QUOTED TEXT
[Begin]
Now wavelets have characteristic scales for localization in time and frequency ``built-in,'' sort of, but unlike sines and cosines, wavelets are not uniquely defined, and different definitions for these wave packets may be preferred for different situations. Some examples of established wavelet classes are the Daubechies wavelets, Lemarie wavelets, Haar wavelets, Gabor wavelets and spline wavelets. However, we will not go into the details of these here.

A major qualitative difference between wavelets and windowed (co)sines is that for a fixed-width time window the characteristic number of dominant oscillations in the windowed (co)sine would be linearly dependent on frequency (or rather on basis function count), while for wavelets the number of dominant oscillations tends to be approximately constant. Simply put, more periods of a (co)sine fit into a given time interval at higher frequencies, whereas the wavelet widens its own ``time interval'' (effective width) to keep the number of periods in this interval about constant. Of course, there is no basic reason why one could not apply this same trick of variable window widths to windowed (co)sines to get the kind of constant quality factor (constant-Q) analysis as offered by wavelets - for applications where this would be appropriate: just take the effective width of a time window for a sinusoid inversely proportional to its frequency.

Time windows Consequently, unless the mathematical properties of having an exact lossless and/or orthogonal mapping and its inverse reconstruction are considered essential, there is no really convincing reason to use wavelets in sound synthesis and analysis. For instance, in auditory perception almost nothing is exact, even though the localization properties in time and frequency are very important. There is also no reason why the resonance properties of the basilar membrane would be best described using wavelets, since the constant-Q property approximates only part of the membrane. Constant bandwith, as suited to fixed-width time windowing, better approximates the, admittedly often less important, low-frequency part. Therefore, provided we consider using variable-width time windows, it makes sense to give up on wavelets and their exact orthogonality and other properties, in favour of alternative wave packets that may be better and more easily ``tuned'' to (exploiting) the nonidealities of the human hearing system, just like it can be useful to make an auditory spectrogram by logarithmic compression of the frequency scale to reflect differences in frequency sensitivity along the auditory spectrum. Furthermore, the human hearing system is known to be nonlinear in a number of ways, so even without knowing how to exploit that one can argue that a linear mapping is most likely not going to be an optimal mapping for human auditory scene analysis - although it may be quite good for most practical purposes. Alternatively, one may prefer the windowed (co)sines because of their conceptual simplicity, flexibility in exloring various time-frequency envelopes, and efficient implementation in software and hardware.
[End]
Rows for locating displayed items
[Begin]
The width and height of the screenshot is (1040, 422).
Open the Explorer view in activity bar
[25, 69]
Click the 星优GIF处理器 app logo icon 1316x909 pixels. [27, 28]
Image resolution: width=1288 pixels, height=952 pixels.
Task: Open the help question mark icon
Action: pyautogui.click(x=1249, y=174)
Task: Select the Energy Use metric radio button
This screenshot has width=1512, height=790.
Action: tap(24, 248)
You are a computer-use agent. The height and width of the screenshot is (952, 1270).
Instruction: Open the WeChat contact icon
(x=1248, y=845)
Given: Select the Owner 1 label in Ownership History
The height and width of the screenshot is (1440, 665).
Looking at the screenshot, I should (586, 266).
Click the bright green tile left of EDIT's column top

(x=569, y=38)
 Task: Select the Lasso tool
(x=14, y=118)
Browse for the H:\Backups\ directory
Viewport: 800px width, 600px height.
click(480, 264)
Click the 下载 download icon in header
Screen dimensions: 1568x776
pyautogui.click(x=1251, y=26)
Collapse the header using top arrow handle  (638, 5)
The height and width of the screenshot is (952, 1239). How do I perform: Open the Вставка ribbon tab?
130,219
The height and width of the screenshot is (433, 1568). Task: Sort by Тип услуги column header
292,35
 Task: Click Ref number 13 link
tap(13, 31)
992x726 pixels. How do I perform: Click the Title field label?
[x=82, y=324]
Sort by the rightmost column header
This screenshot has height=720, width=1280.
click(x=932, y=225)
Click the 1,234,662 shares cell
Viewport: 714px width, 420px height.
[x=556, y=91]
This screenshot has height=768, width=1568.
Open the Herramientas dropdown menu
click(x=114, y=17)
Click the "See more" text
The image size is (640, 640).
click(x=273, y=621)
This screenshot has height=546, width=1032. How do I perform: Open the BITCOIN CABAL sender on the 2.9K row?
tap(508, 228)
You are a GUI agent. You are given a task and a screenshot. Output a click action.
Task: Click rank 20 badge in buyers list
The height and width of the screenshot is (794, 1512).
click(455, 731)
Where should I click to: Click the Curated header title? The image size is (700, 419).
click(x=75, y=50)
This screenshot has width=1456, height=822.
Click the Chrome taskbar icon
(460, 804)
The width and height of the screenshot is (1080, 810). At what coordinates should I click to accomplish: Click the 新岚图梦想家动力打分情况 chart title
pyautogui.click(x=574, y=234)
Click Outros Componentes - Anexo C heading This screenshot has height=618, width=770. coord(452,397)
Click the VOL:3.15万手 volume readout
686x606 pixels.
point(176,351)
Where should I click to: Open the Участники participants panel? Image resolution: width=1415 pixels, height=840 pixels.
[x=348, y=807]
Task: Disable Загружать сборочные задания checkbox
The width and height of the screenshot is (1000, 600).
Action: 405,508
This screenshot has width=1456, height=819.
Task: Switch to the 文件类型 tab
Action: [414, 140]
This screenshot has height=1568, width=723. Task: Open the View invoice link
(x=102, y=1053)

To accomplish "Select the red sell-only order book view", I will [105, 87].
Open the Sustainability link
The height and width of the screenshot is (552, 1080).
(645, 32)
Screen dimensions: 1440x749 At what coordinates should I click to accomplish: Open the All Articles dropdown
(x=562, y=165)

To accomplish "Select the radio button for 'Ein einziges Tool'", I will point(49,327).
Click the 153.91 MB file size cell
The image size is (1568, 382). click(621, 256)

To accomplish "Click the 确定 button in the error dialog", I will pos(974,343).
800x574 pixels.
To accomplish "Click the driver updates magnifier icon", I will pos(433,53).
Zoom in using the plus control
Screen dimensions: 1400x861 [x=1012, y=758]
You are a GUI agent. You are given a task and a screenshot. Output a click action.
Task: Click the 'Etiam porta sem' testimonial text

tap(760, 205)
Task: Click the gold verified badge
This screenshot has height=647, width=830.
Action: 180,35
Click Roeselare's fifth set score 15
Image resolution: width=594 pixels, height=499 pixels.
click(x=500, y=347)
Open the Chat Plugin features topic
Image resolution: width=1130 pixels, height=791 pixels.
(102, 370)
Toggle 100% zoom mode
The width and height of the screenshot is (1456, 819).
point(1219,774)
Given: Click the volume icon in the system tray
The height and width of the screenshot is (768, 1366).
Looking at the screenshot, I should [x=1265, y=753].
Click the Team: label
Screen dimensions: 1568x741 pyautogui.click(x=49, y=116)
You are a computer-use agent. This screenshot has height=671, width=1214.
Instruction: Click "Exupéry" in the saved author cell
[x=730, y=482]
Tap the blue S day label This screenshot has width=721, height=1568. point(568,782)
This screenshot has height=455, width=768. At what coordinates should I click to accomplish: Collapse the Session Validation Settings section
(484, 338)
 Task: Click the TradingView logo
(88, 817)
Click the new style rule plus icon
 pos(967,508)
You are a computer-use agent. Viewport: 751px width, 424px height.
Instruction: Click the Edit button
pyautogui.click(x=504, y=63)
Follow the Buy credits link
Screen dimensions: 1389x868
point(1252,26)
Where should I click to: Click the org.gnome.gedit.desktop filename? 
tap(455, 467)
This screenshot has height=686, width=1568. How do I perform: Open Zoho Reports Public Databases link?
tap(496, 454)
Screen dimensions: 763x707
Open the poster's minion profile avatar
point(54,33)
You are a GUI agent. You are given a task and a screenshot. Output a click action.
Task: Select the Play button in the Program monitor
[End]
GIVEN EXERCISE
Pick up the passage on wavelets and windowed sines after its last sentence and keep writing. These rows have no connection to the passage on wavelets and windowed sines.

WRITTEN ANSWER
For reasons like these, The vOICe auditory display applies windowed (co)sines, rather than wavelets both in its real-time hardware, as well as in The vOICe Web App, in The vOICe for Windows, and in The vOICe for Android. The windowed (co)sines are here called ``voicels,'' because these little tonebursts act as the auditory counterparts of pixels. In the implementation of voicels, a choice was made for variable order B-spline time windows, because

  1. B-splines are piecewise polynomial, allowing for very efficient function evaluation.

  2. B-splines are of compact support (zero-valued outside a finite region), which contributes to their evaluation efficieny as a weighting function because of the limited overlap. For example, with quadratic B-splines, only three shifted B-splines contribute to any given point along the (time) ordinate.

  3. B-splines allow for any desired degree of continuity by selecting an appropriate B-spline order: beyond C0 piecewise linear (PWL) and C1 piecewise quadratic we get C2 piecewise cubic, etc, where Ck means that the function is continuously differentiable up to and including the k-th derivative.

  4. B-splines are variation diminishing, meaning that there are no more (local) extreme points in the superposition of B-splines than there are in the data that set the amplitudes for B-spline weighting.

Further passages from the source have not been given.